The term ‘migrant caravans’ emerged as a way to describe the large groups of people moving by land across international borders. Migrant caravans from Northern Central America have increased in number and frequency since 2018.
The first large migrant caravan in recent years departed from Honduras in October 2018. During the journey towards the United States-Mexico border, thousands of migrants, largely from EL Salvador and Guatemala joined the group. For the most part, these caravans tended to be organized through social media. Members of the caravan were motivated to move for a variety of factors, including violence and poverty in their countries of origin, and to seek better opportunities.
Links have also been made between the increase in migrant caravans and the effects of climate change on the region. Many people who were part of the caravans were previously engaged in activities such as agriculture, forestry, cattle raising and fishing, and thus more vulnerable to food and economic insecurity as a result of droughts associated with rising global temperatures.

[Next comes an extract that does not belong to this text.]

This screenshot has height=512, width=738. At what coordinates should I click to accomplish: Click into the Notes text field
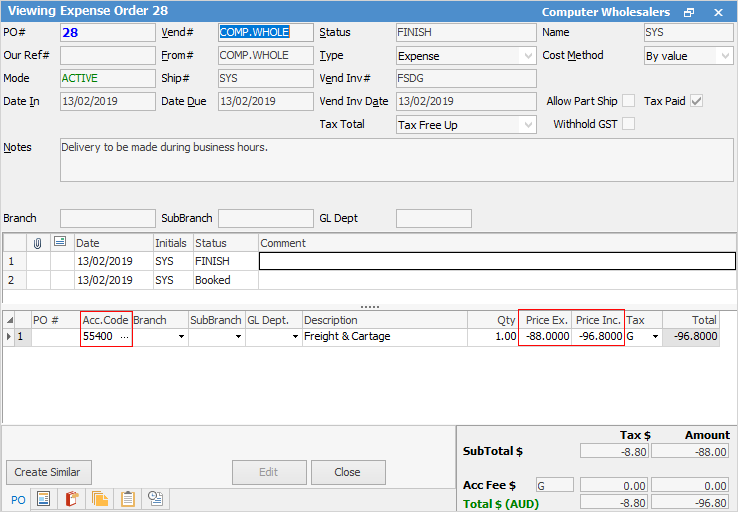point(397,160)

How many people are in the caravans?
Estimates of the number of migrants that comprise each caravan vary widely. It is not known exactly how many caravans have departed since October 2018. In January 2020, the first migrant caravan of the year departed from Honduras. Guatemalan authorities reported approximately 4,000 migrants entered through the Agua Caliente border crossing as part of this group.

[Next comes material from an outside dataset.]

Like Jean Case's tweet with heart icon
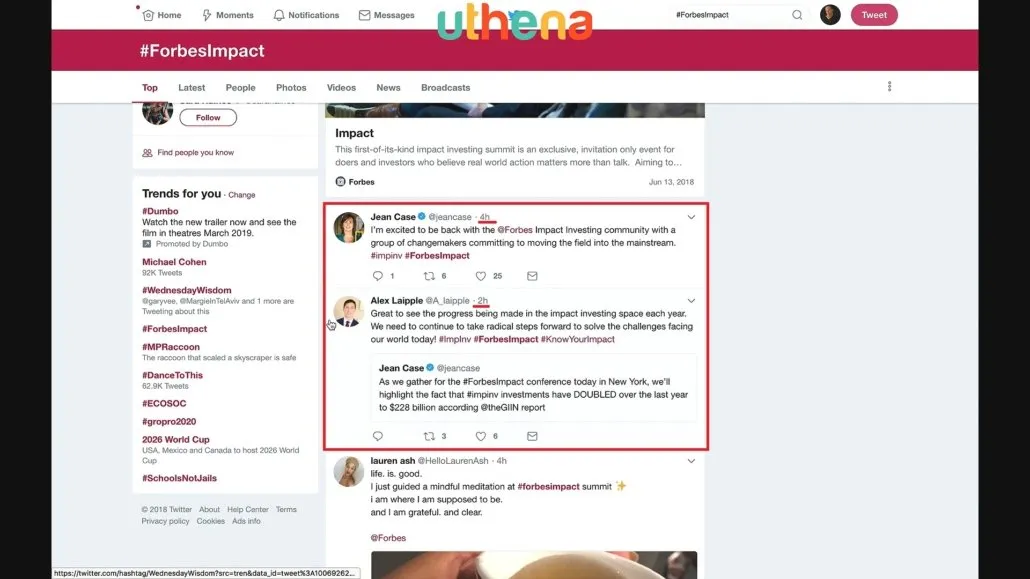Viewport: 1030px width, 579px height. 481,276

Why do people choose to migrate in caravans?
Many people choose to migrate as part of the caravan because by migrating in groups they can be more protected against crime, receive more assistance from governmental and non-governmental organizations and pay lower costs (particularly for those who migrate irregularly, the need to pay for smugglers or coyotes is reduced).

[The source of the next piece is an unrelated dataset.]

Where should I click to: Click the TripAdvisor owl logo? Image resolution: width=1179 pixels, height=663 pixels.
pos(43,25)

What are the dangers of this type of migration?
The routes undertaken by migration caravans entail specific risks. Many of these risks are also faced by those who migrate irregularly in this region. A significant number of people have died while making the journey across Central America. Testimonies of migrants have described kidnappings, disappearances, physical and sexual assault, trafficking and execution. There is also concern that international criminal groups are profiting from this migration flow through smuggling networks, through which migrants often fall victim to mass kidnappings and extortion.
How have migration policies in the region changed?
In response to the migrant caravans in 2018 and as a result of widespread public debate, the United States Government deployed 7,000 active-duty military officers to the border with Mexico. By early 2019, thousands of migrants were apprehended at the United States border, others received Mexican humanitarian visas while others were deported or chose to return to their countries of origin.
Since April 2019, the Mexican government has shifted its policy to prevent the transit of migrants through the country. When the January 2020 migrant caravan left Honduras and reached the border between Guatemala and Mexico, their request for permission to transit through Mexico to the United States border was denied by the Mexican government. Approximately 140 migrants chose to return to their communities of origin through IOM’s Assisted Voluntary Return Programme and an estimated 2,000 returned to Honduras through the Guatemalan and Mexican authorities.
Regardless of the means and status (regular or irregular) of migration, a human rights-based approach must remain at the centre of migrant governance. It is fundamental that States protect all migrants from exploitation, violence, abuse and arbitrary detention, especially in situations of mass migration. It also obliges States to acknowledge and address the particularities of specific vulnerable populations, such as unaccompanied children.